• Productos basicos sufren alzas a diario sin que autoridad alguna les ponga freno.
    Continúa agravándose la irrefrenable carestía de precios debido a la incesante inflación que afecta gravemente a la economía popular, por lo que se augura un diciembre negro y una fuerte caída de la economía para el 2022.
    De acuerdo a cifras tanto del INEGI como del Banco de México, la inflación cerrará el año con un aumento del 7 por ciento, la mayor en dos décadas.
    La escalada alcista de precios golpea a los sectores más desprotegidos de la sociedad, pues los productos de la canasta básica como huevo, carne, leche, chile, cebolla y plátano entre otros, suben de precio constantemente.

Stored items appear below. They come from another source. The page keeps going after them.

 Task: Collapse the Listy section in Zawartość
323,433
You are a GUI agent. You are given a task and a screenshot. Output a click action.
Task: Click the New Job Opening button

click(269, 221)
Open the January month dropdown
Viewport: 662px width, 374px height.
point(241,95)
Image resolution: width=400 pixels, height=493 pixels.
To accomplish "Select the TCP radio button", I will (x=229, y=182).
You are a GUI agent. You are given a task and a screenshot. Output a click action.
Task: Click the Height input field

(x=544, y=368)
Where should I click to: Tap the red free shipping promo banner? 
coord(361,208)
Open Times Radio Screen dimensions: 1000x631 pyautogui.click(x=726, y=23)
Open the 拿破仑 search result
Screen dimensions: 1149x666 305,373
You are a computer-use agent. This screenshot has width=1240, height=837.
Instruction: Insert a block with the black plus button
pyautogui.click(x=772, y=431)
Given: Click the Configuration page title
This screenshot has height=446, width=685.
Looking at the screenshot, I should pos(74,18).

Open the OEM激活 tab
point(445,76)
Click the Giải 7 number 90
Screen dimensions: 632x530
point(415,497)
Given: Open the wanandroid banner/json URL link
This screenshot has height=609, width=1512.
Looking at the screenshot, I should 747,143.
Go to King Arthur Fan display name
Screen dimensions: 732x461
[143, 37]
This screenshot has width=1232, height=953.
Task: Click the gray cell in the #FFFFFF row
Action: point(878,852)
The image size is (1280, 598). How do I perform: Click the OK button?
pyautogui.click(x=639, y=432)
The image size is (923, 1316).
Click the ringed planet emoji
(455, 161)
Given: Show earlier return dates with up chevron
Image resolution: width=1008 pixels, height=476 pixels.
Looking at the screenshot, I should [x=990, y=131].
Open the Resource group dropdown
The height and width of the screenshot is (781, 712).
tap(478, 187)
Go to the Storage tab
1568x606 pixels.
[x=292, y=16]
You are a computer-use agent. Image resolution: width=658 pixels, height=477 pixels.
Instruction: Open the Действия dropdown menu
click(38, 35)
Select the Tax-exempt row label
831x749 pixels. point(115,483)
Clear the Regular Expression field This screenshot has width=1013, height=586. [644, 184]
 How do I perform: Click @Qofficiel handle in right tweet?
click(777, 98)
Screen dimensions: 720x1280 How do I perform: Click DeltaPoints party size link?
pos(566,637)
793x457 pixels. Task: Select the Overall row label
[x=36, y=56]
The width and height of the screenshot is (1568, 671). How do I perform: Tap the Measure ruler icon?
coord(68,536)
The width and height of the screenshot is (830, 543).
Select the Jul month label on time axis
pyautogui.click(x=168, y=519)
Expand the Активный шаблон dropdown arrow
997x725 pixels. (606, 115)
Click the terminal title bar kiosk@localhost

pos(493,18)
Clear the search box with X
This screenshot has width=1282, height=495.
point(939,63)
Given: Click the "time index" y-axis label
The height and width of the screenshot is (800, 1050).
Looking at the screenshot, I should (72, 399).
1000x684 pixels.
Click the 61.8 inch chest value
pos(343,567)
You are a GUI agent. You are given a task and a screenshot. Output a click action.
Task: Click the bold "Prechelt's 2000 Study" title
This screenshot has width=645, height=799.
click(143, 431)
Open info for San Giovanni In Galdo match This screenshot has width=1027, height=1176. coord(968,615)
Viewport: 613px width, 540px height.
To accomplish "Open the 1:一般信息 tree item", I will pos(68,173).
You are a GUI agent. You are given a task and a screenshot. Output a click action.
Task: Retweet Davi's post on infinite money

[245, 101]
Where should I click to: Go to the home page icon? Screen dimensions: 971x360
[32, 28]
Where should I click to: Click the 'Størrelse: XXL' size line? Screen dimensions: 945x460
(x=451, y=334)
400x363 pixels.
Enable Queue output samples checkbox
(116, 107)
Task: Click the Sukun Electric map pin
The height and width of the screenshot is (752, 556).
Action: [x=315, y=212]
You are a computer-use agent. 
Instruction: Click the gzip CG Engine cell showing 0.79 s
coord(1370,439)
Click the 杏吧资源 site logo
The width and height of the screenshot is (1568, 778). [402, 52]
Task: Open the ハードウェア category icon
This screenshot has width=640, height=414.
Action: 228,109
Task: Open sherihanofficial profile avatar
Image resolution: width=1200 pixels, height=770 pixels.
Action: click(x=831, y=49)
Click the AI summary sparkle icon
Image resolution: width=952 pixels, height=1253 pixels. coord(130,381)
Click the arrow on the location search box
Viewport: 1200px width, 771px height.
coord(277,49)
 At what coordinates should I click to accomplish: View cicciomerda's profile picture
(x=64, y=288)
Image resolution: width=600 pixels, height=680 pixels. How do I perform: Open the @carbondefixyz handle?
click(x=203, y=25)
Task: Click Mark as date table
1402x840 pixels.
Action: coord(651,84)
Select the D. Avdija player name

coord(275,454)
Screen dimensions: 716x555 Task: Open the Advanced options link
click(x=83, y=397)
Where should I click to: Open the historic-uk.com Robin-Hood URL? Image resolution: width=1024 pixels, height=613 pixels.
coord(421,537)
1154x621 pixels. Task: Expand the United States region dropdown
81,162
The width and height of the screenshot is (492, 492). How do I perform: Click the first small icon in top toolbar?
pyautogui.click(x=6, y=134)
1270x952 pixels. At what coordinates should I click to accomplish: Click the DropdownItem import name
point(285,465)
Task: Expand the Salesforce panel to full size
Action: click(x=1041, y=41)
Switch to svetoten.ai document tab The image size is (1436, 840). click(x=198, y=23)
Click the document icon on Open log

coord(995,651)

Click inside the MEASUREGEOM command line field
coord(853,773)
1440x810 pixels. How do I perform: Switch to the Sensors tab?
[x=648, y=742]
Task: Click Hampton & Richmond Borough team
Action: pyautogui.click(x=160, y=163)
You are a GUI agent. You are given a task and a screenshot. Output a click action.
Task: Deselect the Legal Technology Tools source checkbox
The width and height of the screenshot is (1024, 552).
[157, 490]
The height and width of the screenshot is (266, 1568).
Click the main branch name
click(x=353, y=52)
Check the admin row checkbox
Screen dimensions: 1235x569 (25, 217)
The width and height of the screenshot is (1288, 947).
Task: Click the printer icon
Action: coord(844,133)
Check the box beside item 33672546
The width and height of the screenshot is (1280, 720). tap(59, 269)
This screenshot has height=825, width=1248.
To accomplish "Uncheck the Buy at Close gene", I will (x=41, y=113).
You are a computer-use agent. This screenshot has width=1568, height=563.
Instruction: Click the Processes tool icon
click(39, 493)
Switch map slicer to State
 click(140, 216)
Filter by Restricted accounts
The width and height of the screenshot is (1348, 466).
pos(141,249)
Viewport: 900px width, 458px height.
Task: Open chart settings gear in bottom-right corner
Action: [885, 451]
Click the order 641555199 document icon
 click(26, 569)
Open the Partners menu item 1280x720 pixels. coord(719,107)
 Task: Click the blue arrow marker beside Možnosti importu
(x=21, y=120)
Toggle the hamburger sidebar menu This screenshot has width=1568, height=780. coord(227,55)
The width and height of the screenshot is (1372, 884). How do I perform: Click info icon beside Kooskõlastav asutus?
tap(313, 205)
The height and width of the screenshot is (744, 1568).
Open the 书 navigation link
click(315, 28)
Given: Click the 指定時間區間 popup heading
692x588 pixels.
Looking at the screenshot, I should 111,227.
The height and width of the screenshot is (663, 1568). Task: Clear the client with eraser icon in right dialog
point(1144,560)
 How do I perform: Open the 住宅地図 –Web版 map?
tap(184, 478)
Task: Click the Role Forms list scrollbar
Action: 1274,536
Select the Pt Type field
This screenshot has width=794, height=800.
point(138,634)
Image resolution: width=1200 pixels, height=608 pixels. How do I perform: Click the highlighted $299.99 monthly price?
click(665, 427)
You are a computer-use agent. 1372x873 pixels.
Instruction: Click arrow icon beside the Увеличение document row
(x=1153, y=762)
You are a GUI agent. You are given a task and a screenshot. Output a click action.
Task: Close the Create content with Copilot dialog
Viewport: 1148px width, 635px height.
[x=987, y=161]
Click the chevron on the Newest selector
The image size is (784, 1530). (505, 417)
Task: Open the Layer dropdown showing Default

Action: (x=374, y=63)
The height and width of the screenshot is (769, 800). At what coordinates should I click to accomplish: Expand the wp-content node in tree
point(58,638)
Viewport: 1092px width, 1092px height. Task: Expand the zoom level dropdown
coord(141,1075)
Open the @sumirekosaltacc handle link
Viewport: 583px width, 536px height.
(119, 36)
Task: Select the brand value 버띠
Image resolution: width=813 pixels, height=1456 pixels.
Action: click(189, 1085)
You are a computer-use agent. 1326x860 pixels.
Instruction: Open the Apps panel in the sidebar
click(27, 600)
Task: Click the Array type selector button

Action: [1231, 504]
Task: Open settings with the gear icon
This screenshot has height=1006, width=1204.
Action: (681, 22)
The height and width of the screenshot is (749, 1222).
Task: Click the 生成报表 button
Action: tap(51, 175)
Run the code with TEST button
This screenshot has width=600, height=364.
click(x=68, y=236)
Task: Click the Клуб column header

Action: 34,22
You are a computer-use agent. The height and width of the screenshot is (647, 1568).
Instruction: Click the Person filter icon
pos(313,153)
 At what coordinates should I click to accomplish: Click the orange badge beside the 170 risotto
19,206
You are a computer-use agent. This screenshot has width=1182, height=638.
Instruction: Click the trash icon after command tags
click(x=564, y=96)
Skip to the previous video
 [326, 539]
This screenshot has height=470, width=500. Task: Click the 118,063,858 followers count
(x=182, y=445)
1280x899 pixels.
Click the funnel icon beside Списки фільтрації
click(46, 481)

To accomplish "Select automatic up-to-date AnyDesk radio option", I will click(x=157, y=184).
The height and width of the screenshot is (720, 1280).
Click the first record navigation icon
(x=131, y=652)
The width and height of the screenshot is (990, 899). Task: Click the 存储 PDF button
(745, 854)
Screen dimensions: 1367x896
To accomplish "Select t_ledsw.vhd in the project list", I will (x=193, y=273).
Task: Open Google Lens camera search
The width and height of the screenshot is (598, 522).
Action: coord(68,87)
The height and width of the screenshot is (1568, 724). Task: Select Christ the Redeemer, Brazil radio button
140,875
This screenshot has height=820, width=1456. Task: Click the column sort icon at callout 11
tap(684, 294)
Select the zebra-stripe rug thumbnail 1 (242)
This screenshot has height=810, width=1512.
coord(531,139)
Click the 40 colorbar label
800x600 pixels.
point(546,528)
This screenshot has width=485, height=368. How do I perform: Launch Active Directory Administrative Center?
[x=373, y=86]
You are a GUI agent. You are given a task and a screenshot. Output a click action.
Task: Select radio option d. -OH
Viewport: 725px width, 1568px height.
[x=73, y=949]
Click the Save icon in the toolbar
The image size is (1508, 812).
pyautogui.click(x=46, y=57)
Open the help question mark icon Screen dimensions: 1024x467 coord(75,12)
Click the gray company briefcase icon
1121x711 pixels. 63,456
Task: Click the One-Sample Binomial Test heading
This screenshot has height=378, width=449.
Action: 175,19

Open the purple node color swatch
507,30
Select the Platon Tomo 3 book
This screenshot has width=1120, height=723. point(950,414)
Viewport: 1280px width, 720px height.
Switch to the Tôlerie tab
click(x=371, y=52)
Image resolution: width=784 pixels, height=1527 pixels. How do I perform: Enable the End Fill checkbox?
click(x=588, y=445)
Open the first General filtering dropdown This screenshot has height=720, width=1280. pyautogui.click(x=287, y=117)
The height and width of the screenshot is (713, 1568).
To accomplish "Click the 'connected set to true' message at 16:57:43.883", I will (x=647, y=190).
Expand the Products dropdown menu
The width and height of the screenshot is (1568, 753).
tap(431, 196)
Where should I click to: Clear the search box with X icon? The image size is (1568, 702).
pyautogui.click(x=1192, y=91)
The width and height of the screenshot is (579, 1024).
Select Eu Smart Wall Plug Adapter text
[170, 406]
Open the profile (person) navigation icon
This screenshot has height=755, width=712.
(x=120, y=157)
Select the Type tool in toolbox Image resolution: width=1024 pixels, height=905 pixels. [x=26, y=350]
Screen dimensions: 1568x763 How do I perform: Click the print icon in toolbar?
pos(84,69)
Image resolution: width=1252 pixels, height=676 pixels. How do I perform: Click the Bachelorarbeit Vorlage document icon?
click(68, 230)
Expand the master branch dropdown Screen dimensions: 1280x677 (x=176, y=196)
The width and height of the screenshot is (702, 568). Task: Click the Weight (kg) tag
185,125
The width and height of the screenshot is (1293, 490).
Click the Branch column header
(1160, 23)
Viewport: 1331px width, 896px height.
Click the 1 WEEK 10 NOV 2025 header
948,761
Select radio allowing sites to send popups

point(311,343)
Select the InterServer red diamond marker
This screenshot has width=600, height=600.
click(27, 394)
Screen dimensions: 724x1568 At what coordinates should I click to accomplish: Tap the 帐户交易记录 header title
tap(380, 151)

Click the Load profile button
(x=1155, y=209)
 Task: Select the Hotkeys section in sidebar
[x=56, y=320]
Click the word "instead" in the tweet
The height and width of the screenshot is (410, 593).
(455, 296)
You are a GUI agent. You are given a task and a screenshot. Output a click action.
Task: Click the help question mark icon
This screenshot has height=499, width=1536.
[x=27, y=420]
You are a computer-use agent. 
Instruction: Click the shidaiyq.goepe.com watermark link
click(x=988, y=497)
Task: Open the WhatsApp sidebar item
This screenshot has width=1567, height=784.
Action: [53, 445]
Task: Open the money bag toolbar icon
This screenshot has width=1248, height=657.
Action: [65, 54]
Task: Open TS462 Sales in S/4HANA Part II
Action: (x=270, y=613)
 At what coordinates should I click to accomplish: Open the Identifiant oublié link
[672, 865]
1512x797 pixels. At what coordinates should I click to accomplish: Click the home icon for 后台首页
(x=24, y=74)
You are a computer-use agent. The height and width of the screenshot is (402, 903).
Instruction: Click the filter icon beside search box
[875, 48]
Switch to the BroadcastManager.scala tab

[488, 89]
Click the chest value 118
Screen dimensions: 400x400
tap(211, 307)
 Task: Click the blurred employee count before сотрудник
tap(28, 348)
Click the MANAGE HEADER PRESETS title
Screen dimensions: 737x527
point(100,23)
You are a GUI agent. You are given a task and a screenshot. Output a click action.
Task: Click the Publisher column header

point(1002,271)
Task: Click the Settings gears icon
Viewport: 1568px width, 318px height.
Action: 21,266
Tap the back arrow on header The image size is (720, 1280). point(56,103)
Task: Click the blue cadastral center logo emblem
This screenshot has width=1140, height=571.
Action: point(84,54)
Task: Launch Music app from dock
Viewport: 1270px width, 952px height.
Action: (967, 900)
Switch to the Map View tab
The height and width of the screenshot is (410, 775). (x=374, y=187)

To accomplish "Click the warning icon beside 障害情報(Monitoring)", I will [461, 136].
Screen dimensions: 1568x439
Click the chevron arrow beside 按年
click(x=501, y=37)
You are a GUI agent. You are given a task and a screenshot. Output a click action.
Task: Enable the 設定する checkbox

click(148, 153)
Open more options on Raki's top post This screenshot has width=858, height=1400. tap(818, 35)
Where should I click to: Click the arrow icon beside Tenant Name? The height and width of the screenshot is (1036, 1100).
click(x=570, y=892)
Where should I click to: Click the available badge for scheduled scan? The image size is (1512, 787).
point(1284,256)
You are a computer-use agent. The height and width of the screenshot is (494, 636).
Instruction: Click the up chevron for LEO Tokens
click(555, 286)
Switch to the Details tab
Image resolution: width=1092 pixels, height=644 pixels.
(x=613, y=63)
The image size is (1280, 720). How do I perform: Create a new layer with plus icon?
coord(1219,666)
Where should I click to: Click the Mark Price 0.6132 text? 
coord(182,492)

    Los especialistas atribuyen el problema a la pandemia del coronavirus, el alza de los combustibles y los fletes marítimos por el congestionamientos de los puertos en el mundo, aunque otros pretenden hacer creer a la gente que se trata de un fenómeno temporal que sin embargo lleva varios meses agudizándose.
    En la zona conurbada del sur de Tamaulipas persiste la carestía de precios en los mercados y supermercados, por lo que numerosas familias se quejan del aumento en tortillas y pan, refrescos, azúcar y otros.
    Además, recientemente se confirmó que Tampico es la cuarta ciudad más cara de México después de Ciudad Acuña, Villahermosa y Monclova, superando a Monterrey, Campeche, Cancún y Veracruz, cuyos niveles de ingreso per cápita son mucho mayores, lo cual agrava la situación de los habitantes del sur de Tamaulipas, quienes padecen carestía galopante con desempleo y bajos salarios.